EXTRAIT:
· · · ·

AVIS TECHNIQUE PRELIMINAIRE SUR LE GLISSEMENT DE TERRAIN DE COYAH-MANEAH
𝐀𝐮𝐭𝐞𝐮𝐫: Aboubacar Fofana, ing., MSc., Ingénieur en structure
𝐃𝐚𝐭𝐞 : Août 2025
𝟏. 𝐍𝐨𝐭𝐞 𝐩𝐫𝐞́𝐥𝐢𝐦𝐢𝐧𝐚𝐢𝐫𝐞
Le présent avis est établi à partir de sources secondaires (articles de presse, témoignages publics, données scientifiques sur les sols tropicaux).
Aucune visite de site ni investigation géotechnique directe n’a été réalisée.

· · · ·

DONNÉES FOURNIES:

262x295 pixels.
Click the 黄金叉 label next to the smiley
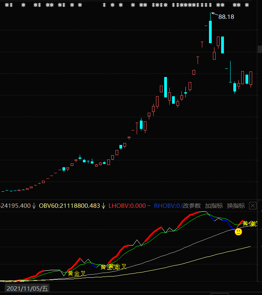point(251,224)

· · · ·

CONSIGNES:
1. D'après l'avis technique sur le glissement de terrain de Coyah-Maneah, à partir de quelles sources ce document a-t-il été établi ?
2. Rédigez la suite de l'avis technique sur le glissement de terrain de Coyah-Maneah, à partir de la dernière phrase de l'extrait.
Les données forment un ensemble distinct de l'avis technique.

RÉSULTATS:
1. À partir de sources secondaires : articles de presse, témoignages publics et données scientifiques sur les sols tropicaux.

2.
Les constats et recommandations présentés reposent sur les principes établis en géotechnique et en ingénierie civile. Ils doivent être considérés comme une analyse technique préliminaire, et non comme une expertise judiciaire ou réglementaire.
𝟐. 𝐂𝐨𝐧𝐬𝐭𝐚𝐭 𝐭𝐞𝐜𝐡𝐧𝐢𝐪𝐮𝐞 𝐞𝐭 𝐛𝐢𝐥𝐚𝐧 𝐩𝐫𝐞́𝐥𝐢𝐦𝐢𝐧𝐚𝐢𝐫𝐞
Le 19 août 2025, un glissement de terrain majeur s’est produit à Manéah (préfecture de Coyah), entraînant la mort d’au moins quinze personnes et la destruction de dix-sept habitations.
Les témoins rapportent des coulées de boue latéritique ayant enseveli des bâtiments de plusieurs étages.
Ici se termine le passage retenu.